The mural was one of four designs submitted to the DSMS board, each quite different and equally assured, an indication of her imaginative range.

Bronwyn’s involvement with murals began at a 2017 Vancouver mural festival where training was offered to encourage artists to translate their art into murals. Murals have technical challenges of scale, architectural context, and materials, especially if they are outside. Scaling can be done several ways: by blowing the design up using projection, mapping to a grid, or just making your own map of reference points with freehand markings. The sheer size of the Activity Centre wall looks daunting in that regard. Fortunately, Bronwyn found that the cement blocks of the wall formed their own grid, with two pilasters, the full height of the wall, adding vertical references.

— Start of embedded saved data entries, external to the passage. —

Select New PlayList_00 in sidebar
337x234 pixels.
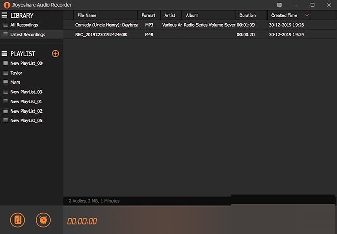pos(26,63)
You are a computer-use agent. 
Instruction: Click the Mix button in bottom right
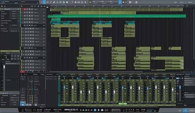[185, 110]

In her own words, the design is “graphically inspired” which is to say, the mural is a gigantic drawing. If so, Bronwyn’s approach to drawing itself is carefully considered, even, one might say, analytical, and not just a freehand riff. She says she draws at three different levels: figures, seen as shapes, tonal variation, and variation of line. She tries to achieve balance, and to create room for “the eye to breathe” orchestrating clear space with detail. This accounts for why the Activity Centre mural is so immediately comprehended, with a restful effect. As an ecological fairy tale, it is a highly structured graphical narrative.

Bronwyn comes to art through her parents. Her mother is a painter, her father created geometric art in his youth. She thought she might do other things with her life, but she was always drawing, and ended up taking a year of art education at the Swedish Academy of Realist Art.

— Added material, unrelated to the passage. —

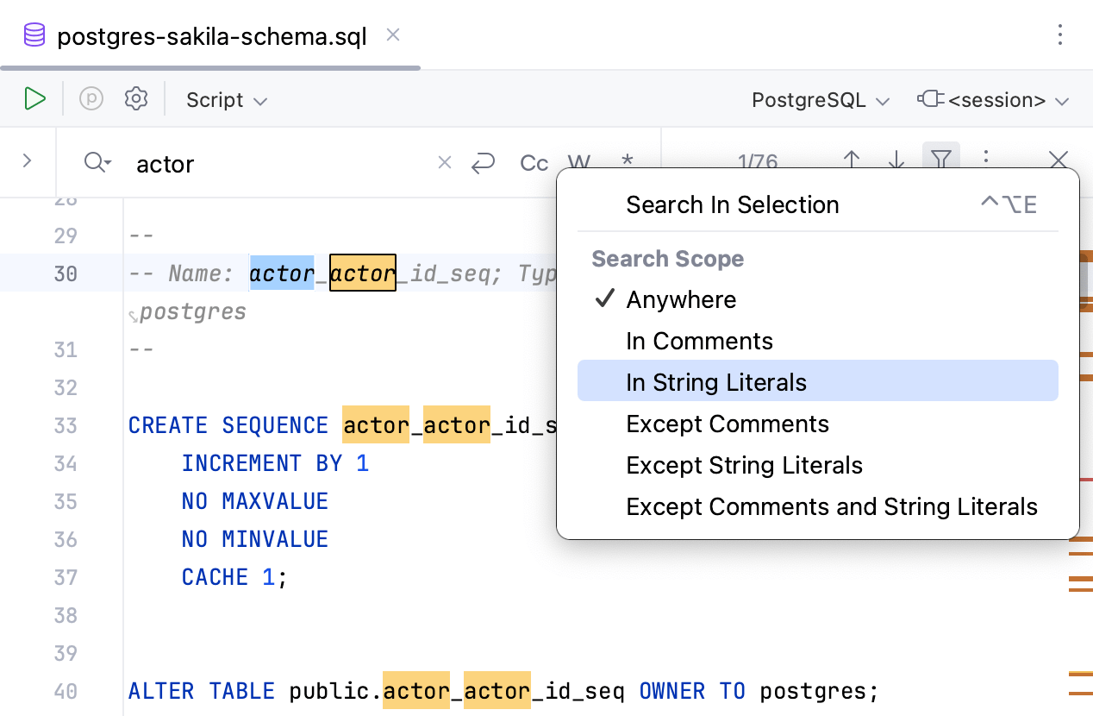Expand the collapsed left panel with the chevron

coord(28,161)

The arts program was rigorously traditional, stressing the practical skills needed to produce figurative, “realist” art, without any academic dimensions (essays, seminars and what have you), on the model of the atelier. But she wanted the skills to do better portraits, one of her primary interests, so the program fit the bill. “It was not great for my creativity,” she recalls, but she got what she wanted and thoroughly enjoyed herself, even though it took her three or four years “to recover my voice.” She went on to study in Vancouver at the SmArt School, founded in 2011, to work with those art students, self trained artists, and working professionals who “find themselves stranded and looking for more.” There she worked on her illustration which she describes on her website as “a blend between magical fiction and everyday realism, sometimes infused with a dash of humor.”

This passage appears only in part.